SUPPLIED MATERIAL Block Start
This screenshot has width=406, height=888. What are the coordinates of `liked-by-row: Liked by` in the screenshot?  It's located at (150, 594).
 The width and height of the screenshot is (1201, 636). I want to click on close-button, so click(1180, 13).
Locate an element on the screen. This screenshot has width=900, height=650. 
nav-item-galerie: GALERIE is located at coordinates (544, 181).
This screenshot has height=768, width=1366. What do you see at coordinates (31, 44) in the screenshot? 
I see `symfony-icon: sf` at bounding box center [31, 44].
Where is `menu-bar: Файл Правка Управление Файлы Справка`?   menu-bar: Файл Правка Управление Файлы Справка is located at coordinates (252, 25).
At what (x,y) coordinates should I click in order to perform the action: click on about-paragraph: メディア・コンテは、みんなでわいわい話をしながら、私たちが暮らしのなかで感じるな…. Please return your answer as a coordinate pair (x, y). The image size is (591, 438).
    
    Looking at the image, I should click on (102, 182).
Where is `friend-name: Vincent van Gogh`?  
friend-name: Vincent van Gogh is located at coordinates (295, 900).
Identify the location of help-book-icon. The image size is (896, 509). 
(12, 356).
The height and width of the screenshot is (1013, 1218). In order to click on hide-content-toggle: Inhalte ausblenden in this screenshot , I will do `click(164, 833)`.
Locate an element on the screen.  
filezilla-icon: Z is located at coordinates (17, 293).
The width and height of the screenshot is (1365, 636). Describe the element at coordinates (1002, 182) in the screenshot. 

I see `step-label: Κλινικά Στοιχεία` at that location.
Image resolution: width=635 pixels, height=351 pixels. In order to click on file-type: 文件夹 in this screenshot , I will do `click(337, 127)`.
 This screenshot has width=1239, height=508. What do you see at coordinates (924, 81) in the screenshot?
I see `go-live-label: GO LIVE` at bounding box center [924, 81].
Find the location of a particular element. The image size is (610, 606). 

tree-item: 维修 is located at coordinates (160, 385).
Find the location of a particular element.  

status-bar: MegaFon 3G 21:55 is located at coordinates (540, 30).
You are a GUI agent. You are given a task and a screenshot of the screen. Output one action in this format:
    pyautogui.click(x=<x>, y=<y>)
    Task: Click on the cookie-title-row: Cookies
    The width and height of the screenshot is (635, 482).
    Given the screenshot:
SUPPLIED MATERIAL Block End
**BRIEF**
Rewrite all of the lines above as a numbered list, leaving out the blank ones.

**YOUR RESPONSE**
1. This screenshot has width=406, height=888. What are the coordinates of `liked-by-row: Liked by` in the screenshot?  It's located at (150, 594).
2.  The width and height of the screenshot is (1201, 636). I want to click on close-button, so click(1180, 13).
3. Locate an element on the screen. This screenshot has width=900, height=650. 
4. nav-item-galerie: GALERIE is located at coordinates (544, 181).
5. This screenshot has height=768, width=1366. What do you see at coordinates (31, 44) in the screenshot? 
6. I see `symfony-icon: sf` at bounding box center [31, 44].
7. Where is `menu-bar: Файл Правка Управление Файлы Справка`?   menu-bar: Файл Правка Управление Файлы Справка is located at coordinates (252, 25).
8. At what (x,y) coordinates should I click in order to perform the action: click on about-paragraph: メディア・コンテは、みんなでわいわい話をしながら、私たちが暮らしのなかで感じるな…. Please return your answer as a coordinate pair (x, y). The image size is (591, 438).
9.     Looking at the image, I should click on (102, 182).
10. Where is `friend-name: Vincent van Gogh`?  
11. friend-name: Vincent van Gogh is located at coordinates (295, 900).
12. Identify the location of help-book-icon. The image size is (896, 509). 
13. (12, 356).
14. The height and width of the screenshot is (1013, 1218). In order to click on hide-content-toggle: Inhalte ausblenden in this screenshot , I will do `click(164, 833)`.
15. Locate an element on the screen.  
16. filezilla-icon: Z is located at coordinates (17, 293).
17. The width and height of the screenshot is (1365, 636). Describe the element at coordinates (1002, 182) in the screenshot. 
18. I see `step-label: Κλινικά Στοιχεία` at that location.
19. Image resolution: width=635 pixels, height=351 pixels. In order to click on file-type: 文件夹 in this screenshot , I will do `click(337, 127)`.
20.  This screenshot has width=1239, height=508. What do you see at coordinates (924, 81) in the screenshot?
21. I see `go-live-label: GO LIVE` at bounding box center [924, 81].
22. Find the location of a particular element. The image size is (610, 606). 
23. tree-item: 维修 is located at coordinates (160, 385).
24. Find the location of a particular element.  
25. status-bar: MegaFon 3G 21:55 is located at coordinates (540, 30).
26. You are a GUI agent. You are given a task and a screenshot of the screen. Output one action in this format:
27.     pyautogui.click(x=<x>, y=<y>)
28.     Task: Click on the cookie-title-row: Cookies
29.     The width and height of the screenshot is (635, 482).
30.     Given the screenshot:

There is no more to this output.